To Squeeze or not Squeeze you BIAB?

I throw cool water over the grain back which cools it down enough to squeeze with bare hands
Wasting BTUs doing that. I'll use the rest of the water in the HLT for a dunk sparge and go directly to boil. Going from 170 to 220 instead of 140 to 220 is faster and saves $$. Use the savings to buy some nice gloves which you should have in the brewery anyway
 
Wasting BTUs doing that. I'll use the rest of the water in the HLT for a dunk sparge and go directly to boil. Going from 170 to 220 instead of 140 to 220 is faster and saves $$. Use the savings to buy some nice gloves which you should have in the brewery anyway
Nah, not really as I would have to heat the sparge water....
I got a very primitive set up
 
How many breweries squeeze their grain?
Not sure.
How many breweries mash with a small bag in an 8-gallon pot on their kitchen stove? ;)

I squeeze some, not much. But I full-volume mash and have a pretty good handle on my grain absorption and what volume of strike water I need that will allow me to hit pre-boil volume. I could let the bag just drain, but squeezing takes me 1-2 minutes and I can get the grains dumped and the bag clean long before I get to boil.
 
Well we pretty much agreed no tannins produced but we didn't discuss efficiency. I've not noticed a difference between squeezing or not but I do get a bump when I dunk sparge. It's nothing you can't adjust to in your recipe though
 
Well we pretty much agreed no tannins produced but we didn't discuss efficiency. I've not noticed a difference between squeezing or not but I do get a bump when I dunk sparge. It's nothing you can't adjust to in your recipe though
Yep, sqeezing=tannins is myth. Keep the pH and temp in line and don't sparge, and you won't extract tannins. (if you sparge, mind the pH and temp) Efficiency as a matter of gravity is not affected, but as a matter of volume obviously is. I get 1+qts by squeezing vs. passive draining. (about 2–3qts total if simply pulling the bag and discarding with little draining) That can make a difference in final packaged volume, especially if your boil-off rate is high that day. (more of an issue for propane setups than electric) That's at least 2+ pints of beer you're leaving behind by not squeezing.

I now do very little literal squeezing by hand. I setup my ladder over the kettle to hold my bag pulley, raise the bag so the carabiner lines up with one of the steps on the ladder, then slide my mash paddle through the other side so it wedges against the ladder on both sides. (this keeps the carabiner and pulley cord from simply twisting in the opposite direction) Then I twist the ever living crap out of the bag with silicone heat gloves ending with the best squeeze I can muster for a few final drops.

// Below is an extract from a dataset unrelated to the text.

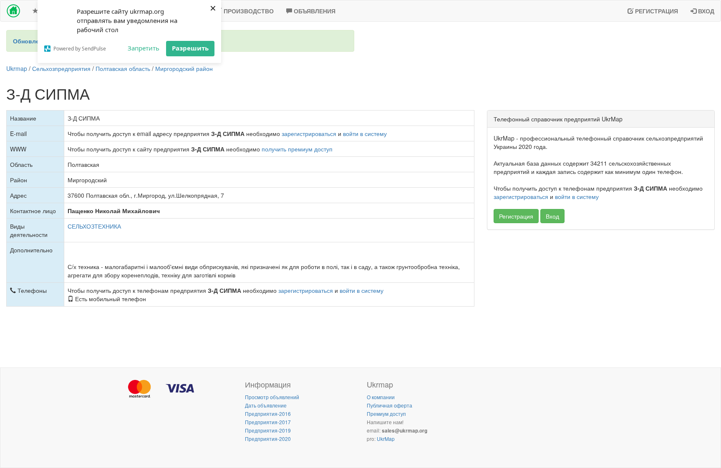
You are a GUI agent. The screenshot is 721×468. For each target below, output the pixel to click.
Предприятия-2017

I have found that I can boost my Pre-Boil gravity by doing a Vorlauf step with the bag raised. I raise the bag, fire up the burner, and begin rinsing the grains as I ramp to 168℉. It takes about 10 minutes and I buy myself 3–5 gravity points each time. Then I shut off the pump and burner, and get to twisting. (by 'boost' I mean hitting my target gravity, rather than being short due to sugars being left behind)
 
How many breweries squeeze their grain?
Quite a few. In pro brewing there is a piece of equipment called a "mash filter" or a "mash filter press" that is basically a giant BIAB bag with a mechanized press to squeeze out the wort. Primary motivation is very high efficiencies, but some other benefits are claimed. There was a Master Brewer's podcast about mash filters at some point.
 
In the end, it seems to be about chasing sugars.
If you have things in line" pH, water ratios, temperature, etc" you should be getting decent efficiency.
If you efficiency sucks, maybe look at all the factors before squeezing the crap out of the bag.
I run north of 80% efficiency in my 1 BBL system, so I wouldn't want to head towards a congress mash just to get another percent or two and also risk other negative contributions to the wort.
I think presses as mentioned above may increase the drain speed of the mash in a larger tun, but would also require an exact sparge amount so the tun ran dry prior to pressing. A lot of bigger breweries fly sparge to a volume and stop at a certain gravity with additional water still in the mash bed. You wouldn't want to press that.
Personally I don't feel the need to go through the additional work to achieve great results.